Figures from across the sport were in attendance as well as family, friends, associates from other aspects of his varied life and fans.

Lee scored 148 goals in 330 appearances for City between 1967 and 1974, winning the First Division title, the FA Cup, League Cup and European Cup Winners’ Cup.

Along with Mike Summerbee and Colin Bell, he formed part of a great triumvirate for which the club became renowned.

He also played for hometown side Bolton, earned 27 England caps and ended his career with Derby, where he won another league title in 1975.

Additionally he ran a highly successful toilet roll business and went on to become a prominent racehorse trainer before a spell as City chairman from 1994-98.

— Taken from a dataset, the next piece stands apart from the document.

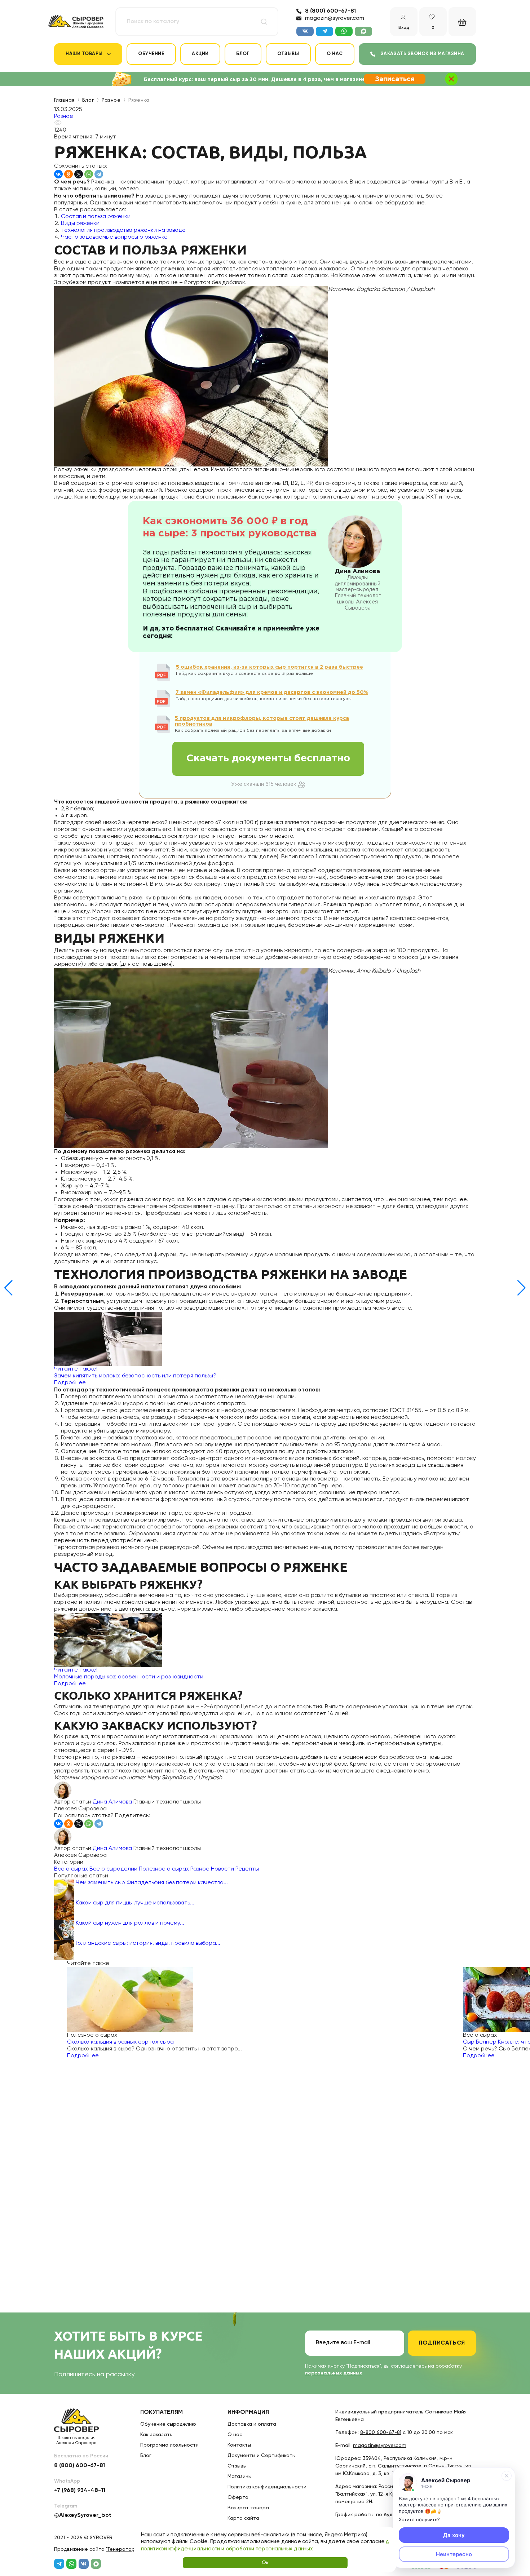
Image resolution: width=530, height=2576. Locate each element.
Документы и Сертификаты (262, 2455)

In 1974 he scored a stunning goal for Derby against former club City, prompting one of English football’s most memorable lines of commentary from broadcaster Barry Davies.

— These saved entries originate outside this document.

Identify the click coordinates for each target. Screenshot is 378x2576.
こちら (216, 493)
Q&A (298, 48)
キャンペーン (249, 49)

“Interesting…very interesting!” said Davies as Lee picked up possession and took aim before finding the net and running off to celebrate. “Look at his face, just look at his face!”

Davies was among the mourners to pay tribute on a drizzly morning in Manchester.

“He was a wonderful player, the life and soul of the game,” said Davies. “He was interesting, very interesting!

“He was a character and brought character to the game. When I said, ‘Look at his face’, I had the feeling that he had an expression like a schoolboy who had just scored his first goal for his school team. It was wonderful.”

Others in attendance included Summerbee and Tony Book, the captain of the 1968 title-winning team.

Former Liverpool and Scotland midfielder Graeme Souness was also present, as were former City players Joe Royle, Asa Hartford, Peter Barnes, Alex Williams and Micah Richards.

Tributes were paid at the service that reflected his life at City, his time in the game and in business, and from his family. The address was given by the Ven David Sharples, Archdeacon of Rochdale.

Book, 89, said: “He was a top man. They don’t come any better. He was great in the dressing room, marvellous to be around. It’s very sad.”

Williams, who played in goal for City in the 1980s, spent 33 years in the club’s community department before retiring earlier this year.

He said: “Francis Lee was brilliant. He had Manchester City at heart. He came to us from Bolton and took like a duck to water.

“A brilliant man – he loved the club and supported the club when we needed him.

“We’ve got our neighbours across the city who have their trios and ours was brilliant too – Lee, Bell and Summerbee. They’ll never be forgotten at Manchester City.”